In his homily, Pope Paul went on to say that what sanctity is. “A saint,” he said, “is a person in whom all sin, the principle of death, is cancelled out and replaced by the living splendor of divine grace …” Sanctity means that a unique individual with unique gifts leads a life of heroic virtue coupled with a mystical love for Christ. She was and is an original image of Christ and his love.
The Holy Father also pointed out that Mother Seton was an American. The point was not simply to proclaim that she was the first American saint. No, the Holy Father wanted us all to realize that our country is fertile soil – “Your land too, America,” he said, “is indeed worthy of receiving into its fertile ground the seed of evangelical holiness.” It is a holiness forged in prayer and sacrifice, a holiness that blossomed in an evangelical style of life shaped by the vows of chastity, poverty, and obedience, a holiness that poured forth its love by assisting the poor, educating the young, and ministering to the sick and dying.
Today’s Scripture Readings
Today we read in the Scriptures about the unfailing help which God provides to those who are faithful to Him, those who have left all things behind to do His will. In the Gospel, Christ speaks words which apply to Mother Seton, and to all who have followed in her footsteps in the apostolate of Catholic education. He says: Whoever receives one child such as this in my name, receives me; and whoever receives me, receives not me but the One who sent me.”
Indeed, these readings shed light on the living legacy we celebrate this morning.

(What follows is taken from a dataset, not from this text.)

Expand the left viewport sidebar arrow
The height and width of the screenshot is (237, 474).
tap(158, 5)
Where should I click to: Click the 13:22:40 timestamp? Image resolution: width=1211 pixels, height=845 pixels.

Throughout her life, Elizabeth Ann Seton was a woman of great and persevering generosity and service – as a wife, a mother, a widow, and as a religious. She came to Baltimore and Emmitsburg not to seek comfort and security but rather to educate the young, especially those in need. The door of her home and the door of her heart were always open to those whose needs included not only physical care and comfort but also encouragement along the path of discipleship. In a word, her whole life was shaped by the spiritual and corporal works of mercy which continue to be carried forward by the Daughters of Charity. In God’s grace her life became a total gift of self to God, to her fellow sisters, to her family, and to those in need.
Most often, dear friends, it is charity that moves us toward God. It is charity that gives us the courage, the hope, the renewed faith to turn our lives around, to seek the mercy of God, and to accept God’s grace that puts us on the path to good order in our lives, to friendship with God and service to others. Saint Elizabeth Ann Seton’s example of charity – a charity that lives in our midst in works of healing and service sustained by the Daughters of Charity, her beloved sisters, continues to inspire many to open their hearts to God’s mercy. Truly, this charity is a charity that evangelizes. And for this blessing we give thanks today.

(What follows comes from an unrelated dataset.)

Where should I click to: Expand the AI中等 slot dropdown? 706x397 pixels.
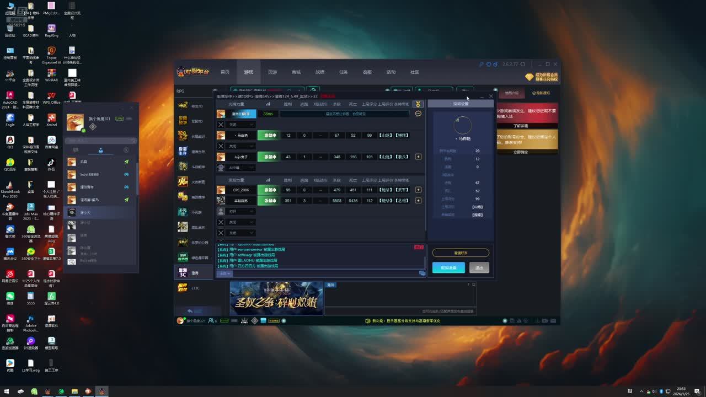point(241,168)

Be Children of the Church!
As Mother Seton prepared to pass from this world to the next here on these very grounds, on January 2nd, 1821, she spoke her last words, and from her place in eternity she repeats them to us today: “Be children of the Church!” She did not mean that we should be childish – immature and self-centered – but rather that our spirits should be innocent and open to God’s will and ready to live the Gospel completely in the communion of the Church.

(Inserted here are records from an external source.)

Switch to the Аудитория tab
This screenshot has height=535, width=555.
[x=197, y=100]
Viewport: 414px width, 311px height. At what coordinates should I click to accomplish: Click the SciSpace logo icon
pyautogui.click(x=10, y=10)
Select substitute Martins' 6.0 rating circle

As the whole Church in the United States turns its eyes to Emmitsburg today, let us seek, through the outpouring of the Holy Spirit, to be in Christ true children of God and of our holy Mother, the Church. Let this holy place remind us that the Church is truly our spiritual home where we can rejoice always to experience the mercy of God and then to bear witness to that mercy in works of education, healing & charity. May God bless us and keep us always in his love!